After Harper dismantled the long-gun registry, Cukier notes, imports to Canada of restricted and prohibited firearms skyrocketed – 2 million rifles, shotguns and handguns brought across the border for retail sale between 2012 and 2017, with the number of restricted weapons jumping by more than 5 percent in 2016 alone. (There are about 10 million firearms in Canada.) “The U.S.,” she says, “currently has better control over sales of rifles and shotguns than we do.”
While Trudeau had in the past supported the long-gun registry, his Liberals defeated the Conservatives in 2015 in part by promising not to resurrect this registration system. Instead, they promised measures meant to tighten up Canada’s gun laws, such as probing more deeply into the backgrounds of gun owners. (The Quebec government earlier this year launched a provincial gun registry, although no other provinces have yet followed suit.)
Yet the Liberals have hardly charged ahead with their gun-control promises, even though the government’s own statistics show a steady and troubling increase in gun-related homicides in Canada since the mid-2000s.

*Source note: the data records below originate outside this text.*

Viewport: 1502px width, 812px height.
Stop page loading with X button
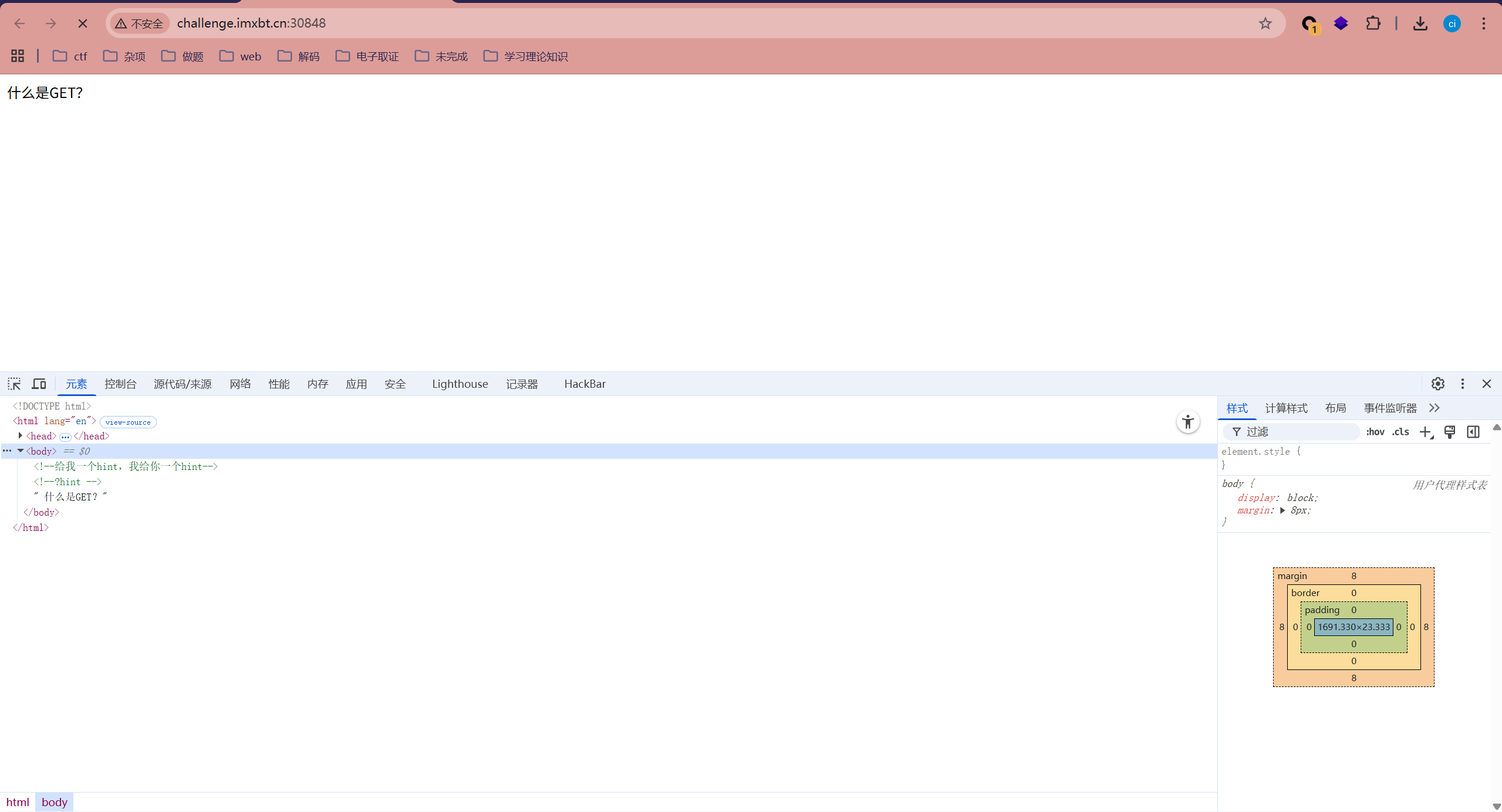[x=83, y=23]
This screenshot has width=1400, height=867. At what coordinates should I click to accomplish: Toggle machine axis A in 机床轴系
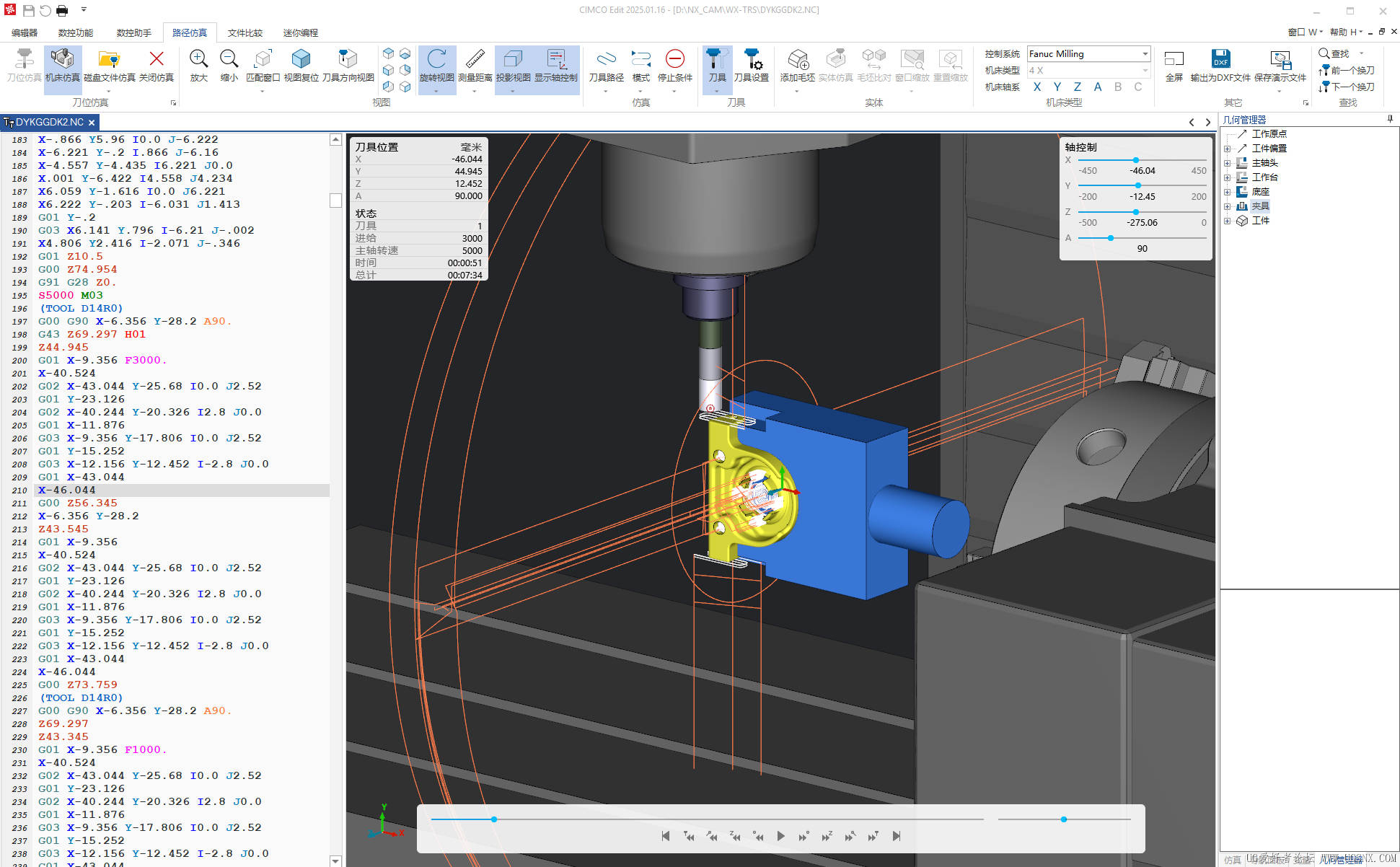click(x=1097, y=87)
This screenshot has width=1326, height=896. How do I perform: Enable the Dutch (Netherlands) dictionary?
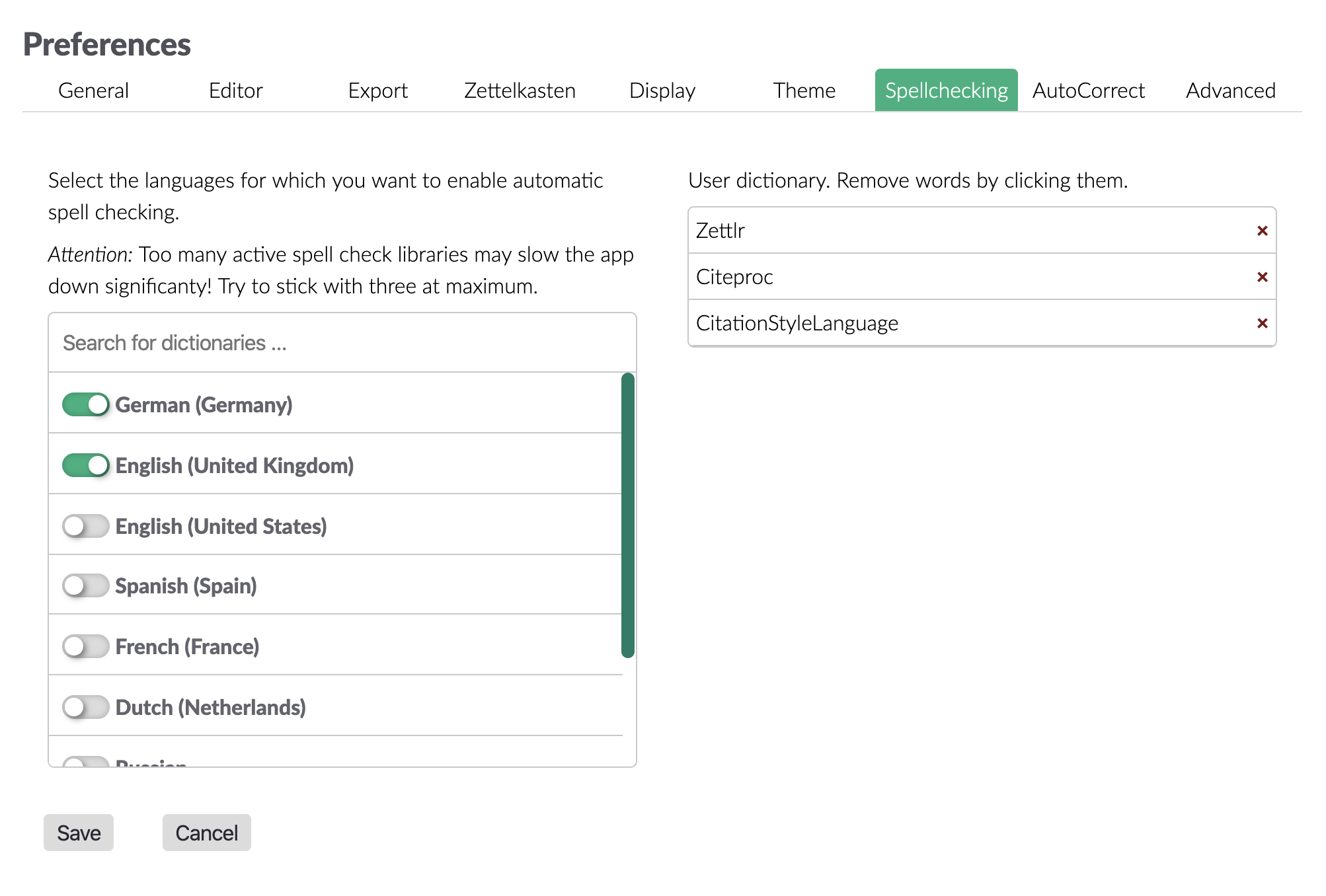point(85,706)

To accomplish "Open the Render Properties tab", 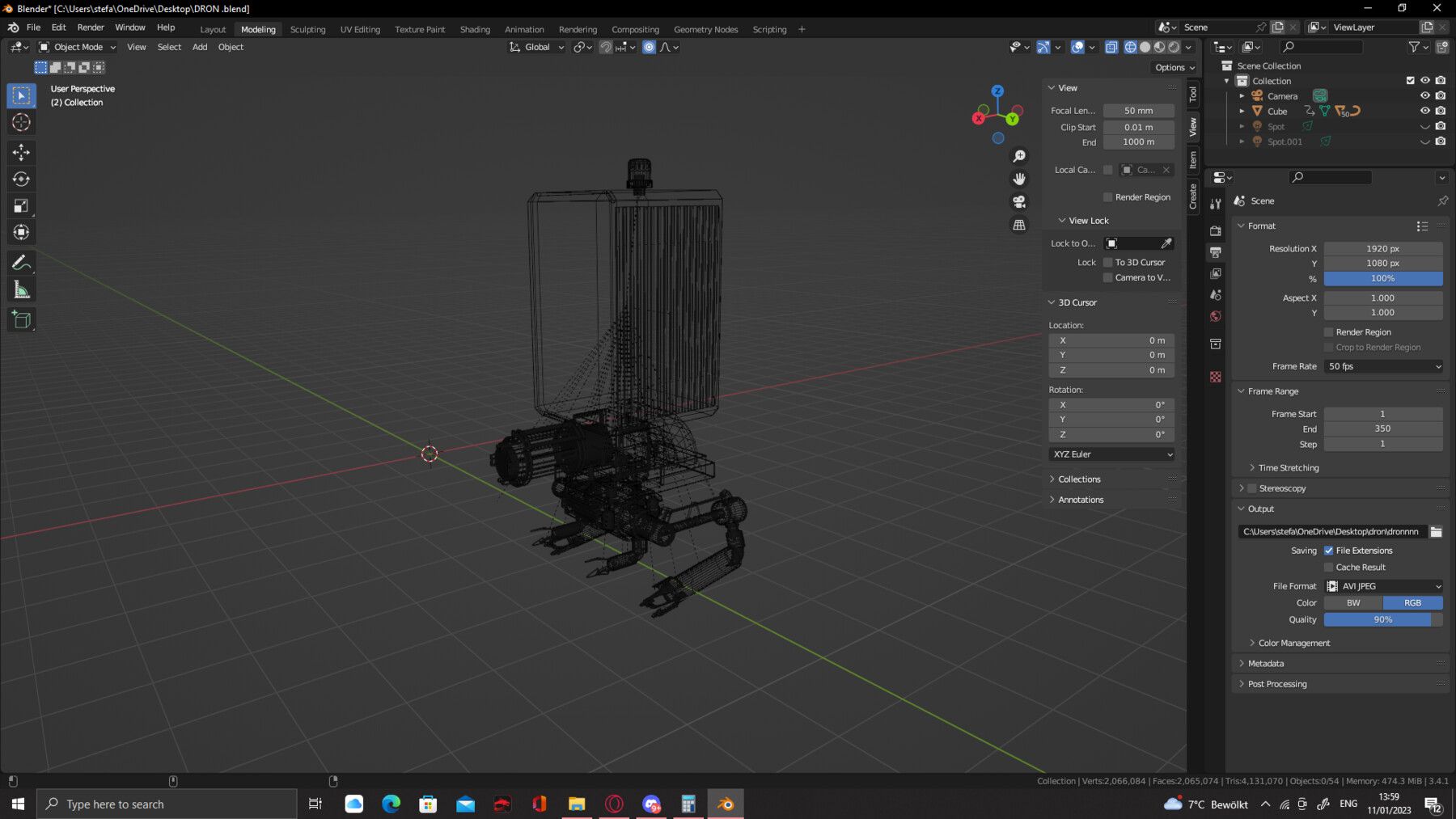I will pyautogui.click(x=1216, y=230).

Instead, the Liberals have tended to spoon out bits and pieces of their reform package in direct reaction to widespread Canadian media coverage of devastating shooting tragedies in the United States.
In fact, when Canadians talk about gun control, they much prefer to focus on the fireworks in the U.S. debate over Second Amendment rights than their own laws — a weird bit of cognitive dissonance has allowed Canadian policymakers to exploit voter indignation while slyly avoiding conflict with gun-owners.
It’s true that Canadians who want to buy a gun have to jump through more bureaucratic hoops to get a license. It’s also true that there are simply fewer firearms per capita here than in the United States. Despite those realities, the growth of gun crime and gun smuggling suggest a festering problem that demands more attention than it’s been getting.
Cukier comes back to the 2017 mosque shooting – a legal weapon and background-check protocols that missed mental-health and radicalization red flags. The Liberals’ changes, she argues, wouldn’t have stopped Bissonnette, nor the shooters in a few other high-profile shootings. “That incident does raise questions about how rigorously the laws are being applied. We could do a lot better.”